I don't understand why she insists on me walking her to the door. She came over for literally 8 minutes, we had sex, and now I need her to leave. That fake chivalry will change nothing about the situation.
Wow.. I was doing a mental check of my bank balance & I literally just said to myself: 'I have 27 dollars and a bottle of tequila til tuesday-ill be fine'
so... how was it???
he had bart simpson sheets. he had itunes on shuffle and "don't worry be happy" started playing when he took his boxers off. sad to say i was neither worried nor happy
just saw a girl with a lower back tattoo of the boondock saints prayer.. i will marry her
Stop staring at my boobs, I can't concentrate
Well how do you think I feel
fair enough
Naturally, I just peed all over the floor.
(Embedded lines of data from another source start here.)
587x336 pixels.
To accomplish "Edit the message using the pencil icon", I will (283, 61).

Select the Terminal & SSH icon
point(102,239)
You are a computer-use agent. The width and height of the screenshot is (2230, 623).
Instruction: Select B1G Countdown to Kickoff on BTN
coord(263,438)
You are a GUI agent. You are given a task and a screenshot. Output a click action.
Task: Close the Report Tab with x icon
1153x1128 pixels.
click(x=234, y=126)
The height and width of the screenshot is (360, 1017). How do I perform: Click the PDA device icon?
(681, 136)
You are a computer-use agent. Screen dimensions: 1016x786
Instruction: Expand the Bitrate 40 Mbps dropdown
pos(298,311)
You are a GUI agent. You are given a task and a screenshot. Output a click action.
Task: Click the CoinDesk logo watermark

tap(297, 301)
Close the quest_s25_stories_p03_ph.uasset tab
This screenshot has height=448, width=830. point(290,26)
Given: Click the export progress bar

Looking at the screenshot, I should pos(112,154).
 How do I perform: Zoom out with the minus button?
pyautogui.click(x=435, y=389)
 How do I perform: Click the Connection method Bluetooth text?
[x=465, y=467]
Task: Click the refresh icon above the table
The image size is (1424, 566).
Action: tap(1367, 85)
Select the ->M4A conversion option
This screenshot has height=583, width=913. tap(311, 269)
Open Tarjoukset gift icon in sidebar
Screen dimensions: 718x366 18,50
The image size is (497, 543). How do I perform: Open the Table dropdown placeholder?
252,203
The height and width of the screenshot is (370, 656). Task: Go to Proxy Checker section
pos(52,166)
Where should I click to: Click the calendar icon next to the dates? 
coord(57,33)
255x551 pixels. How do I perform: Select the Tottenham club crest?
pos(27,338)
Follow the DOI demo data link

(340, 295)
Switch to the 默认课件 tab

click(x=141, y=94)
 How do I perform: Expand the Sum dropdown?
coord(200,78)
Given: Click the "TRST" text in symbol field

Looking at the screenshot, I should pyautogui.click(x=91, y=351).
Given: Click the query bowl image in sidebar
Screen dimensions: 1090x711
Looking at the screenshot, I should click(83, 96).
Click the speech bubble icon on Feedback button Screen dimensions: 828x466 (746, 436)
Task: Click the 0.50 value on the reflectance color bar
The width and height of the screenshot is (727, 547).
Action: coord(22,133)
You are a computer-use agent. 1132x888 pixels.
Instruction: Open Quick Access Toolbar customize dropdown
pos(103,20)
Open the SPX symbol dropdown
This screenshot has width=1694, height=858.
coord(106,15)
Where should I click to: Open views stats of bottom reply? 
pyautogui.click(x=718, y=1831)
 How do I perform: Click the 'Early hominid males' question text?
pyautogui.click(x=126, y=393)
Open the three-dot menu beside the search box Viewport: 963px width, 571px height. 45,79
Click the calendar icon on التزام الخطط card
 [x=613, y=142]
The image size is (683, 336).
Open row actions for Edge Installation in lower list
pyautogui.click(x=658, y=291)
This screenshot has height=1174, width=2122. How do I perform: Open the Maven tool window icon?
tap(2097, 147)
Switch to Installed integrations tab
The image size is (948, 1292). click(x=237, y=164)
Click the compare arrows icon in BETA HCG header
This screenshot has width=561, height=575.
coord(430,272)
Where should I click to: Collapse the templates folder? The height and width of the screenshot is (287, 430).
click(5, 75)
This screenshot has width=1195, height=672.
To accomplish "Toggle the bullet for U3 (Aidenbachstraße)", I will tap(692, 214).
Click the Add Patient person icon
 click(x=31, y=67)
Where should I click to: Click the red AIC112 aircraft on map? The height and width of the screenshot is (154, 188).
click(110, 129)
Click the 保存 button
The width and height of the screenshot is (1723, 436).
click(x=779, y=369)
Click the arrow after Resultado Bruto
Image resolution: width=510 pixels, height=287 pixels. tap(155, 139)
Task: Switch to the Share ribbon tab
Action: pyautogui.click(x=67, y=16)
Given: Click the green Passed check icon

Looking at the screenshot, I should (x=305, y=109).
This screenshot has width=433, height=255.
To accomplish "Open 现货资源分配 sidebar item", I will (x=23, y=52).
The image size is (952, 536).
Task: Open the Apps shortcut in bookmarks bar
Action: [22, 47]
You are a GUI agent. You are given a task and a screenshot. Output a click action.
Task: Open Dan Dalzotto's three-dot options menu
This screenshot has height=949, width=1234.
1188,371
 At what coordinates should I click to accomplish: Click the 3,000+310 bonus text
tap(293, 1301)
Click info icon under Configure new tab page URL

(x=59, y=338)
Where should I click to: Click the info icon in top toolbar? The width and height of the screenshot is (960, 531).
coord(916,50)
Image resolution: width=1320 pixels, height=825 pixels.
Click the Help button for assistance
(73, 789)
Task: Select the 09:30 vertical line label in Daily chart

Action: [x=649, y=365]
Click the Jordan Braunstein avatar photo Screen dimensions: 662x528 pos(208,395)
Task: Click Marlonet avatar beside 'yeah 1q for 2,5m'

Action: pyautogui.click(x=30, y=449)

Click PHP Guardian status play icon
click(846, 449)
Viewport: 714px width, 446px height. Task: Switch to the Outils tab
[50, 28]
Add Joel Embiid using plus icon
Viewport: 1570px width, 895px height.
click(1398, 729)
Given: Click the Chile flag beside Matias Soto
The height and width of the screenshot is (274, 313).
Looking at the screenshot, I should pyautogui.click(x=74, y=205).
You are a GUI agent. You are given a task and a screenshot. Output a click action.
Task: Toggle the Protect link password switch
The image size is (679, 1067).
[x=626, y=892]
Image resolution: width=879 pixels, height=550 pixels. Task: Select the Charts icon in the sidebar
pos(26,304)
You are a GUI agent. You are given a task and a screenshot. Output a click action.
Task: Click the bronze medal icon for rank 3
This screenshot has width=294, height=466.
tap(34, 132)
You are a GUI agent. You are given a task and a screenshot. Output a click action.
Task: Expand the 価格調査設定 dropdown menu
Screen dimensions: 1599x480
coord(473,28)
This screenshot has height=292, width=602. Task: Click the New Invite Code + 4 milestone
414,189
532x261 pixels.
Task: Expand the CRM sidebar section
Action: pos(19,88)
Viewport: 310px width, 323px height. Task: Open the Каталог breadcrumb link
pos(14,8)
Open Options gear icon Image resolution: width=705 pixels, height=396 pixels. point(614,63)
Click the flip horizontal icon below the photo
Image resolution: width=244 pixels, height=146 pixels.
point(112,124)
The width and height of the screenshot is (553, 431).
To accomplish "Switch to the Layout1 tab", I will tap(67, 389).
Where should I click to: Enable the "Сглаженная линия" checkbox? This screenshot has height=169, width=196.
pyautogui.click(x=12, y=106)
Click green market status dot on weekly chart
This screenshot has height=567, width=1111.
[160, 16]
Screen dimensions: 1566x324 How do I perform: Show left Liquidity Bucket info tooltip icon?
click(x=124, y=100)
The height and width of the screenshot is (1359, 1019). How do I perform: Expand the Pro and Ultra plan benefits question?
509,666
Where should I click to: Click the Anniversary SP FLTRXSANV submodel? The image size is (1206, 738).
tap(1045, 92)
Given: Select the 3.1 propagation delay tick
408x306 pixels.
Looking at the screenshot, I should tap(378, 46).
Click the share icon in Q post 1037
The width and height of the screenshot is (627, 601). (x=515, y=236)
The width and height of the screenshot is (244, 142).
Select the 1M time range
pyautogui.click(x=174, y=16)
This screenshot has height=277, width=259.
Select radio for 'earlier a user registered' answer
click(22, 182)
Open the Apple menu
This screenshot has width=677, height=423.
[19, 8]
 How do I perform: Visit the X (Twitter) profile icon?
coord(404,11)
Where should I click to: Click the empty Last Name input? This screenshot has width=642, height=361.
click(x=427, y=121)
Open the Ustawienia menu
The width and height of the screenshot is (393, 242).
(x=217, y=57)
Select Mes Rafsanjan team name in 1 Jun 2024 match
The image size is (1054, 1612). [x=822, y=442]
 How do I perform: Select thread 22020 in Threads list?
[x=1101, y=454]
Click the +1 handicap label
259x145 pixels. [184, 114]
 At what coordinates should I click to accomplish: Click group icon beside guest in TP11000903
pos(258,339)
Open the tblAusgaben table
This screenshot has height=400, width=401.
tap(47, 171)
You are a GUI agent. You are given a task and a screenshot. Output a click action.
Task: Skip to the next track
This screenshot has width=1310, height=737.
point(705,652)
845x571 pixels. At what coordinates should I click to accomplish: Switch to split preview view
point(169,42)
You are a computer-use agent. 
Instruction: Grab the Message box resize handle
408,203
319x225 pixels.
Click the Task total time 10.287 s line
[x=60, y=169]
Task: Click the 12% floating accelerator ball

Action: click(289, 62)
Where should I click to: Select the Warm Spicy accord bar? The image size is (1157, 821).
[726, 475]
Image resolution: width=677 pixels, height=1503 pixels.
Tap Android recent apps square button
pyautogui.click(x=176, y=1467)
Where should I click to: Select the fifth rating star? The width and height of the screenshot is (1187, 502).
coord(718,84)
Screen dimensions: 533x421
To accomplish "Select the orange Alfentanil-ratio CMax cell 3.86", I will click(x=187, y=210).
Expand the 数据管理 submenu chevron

Two guys in front of me looked at me, but i just shrugged. They won't remember either.
i told him i should keep a toothbrush at his house for after all the times i threw up there. he said yes but i wasnt getting a key to the apt
There's puke on my pillow. I'm still wearing my wedges. And I have a cab drivers number clutched in my fist.
I fucking give up. OKC is where small penises go to disappoint me.
I don't want to ruin date night, but you have no idea how hard it is to poop whilst looking at cute puppies.
Dude for real though, we gotta stop getting hammered and kissing gay guys.
You did a body shot out of her belly button with a bendy straw.
If blow jobs were a super power she'd be in the Justice League.
she was sitting on the toilet asking for me to take a "cute facebook profile picture" for her
We got stoned and watched Disney movies all night. I think I'm in love.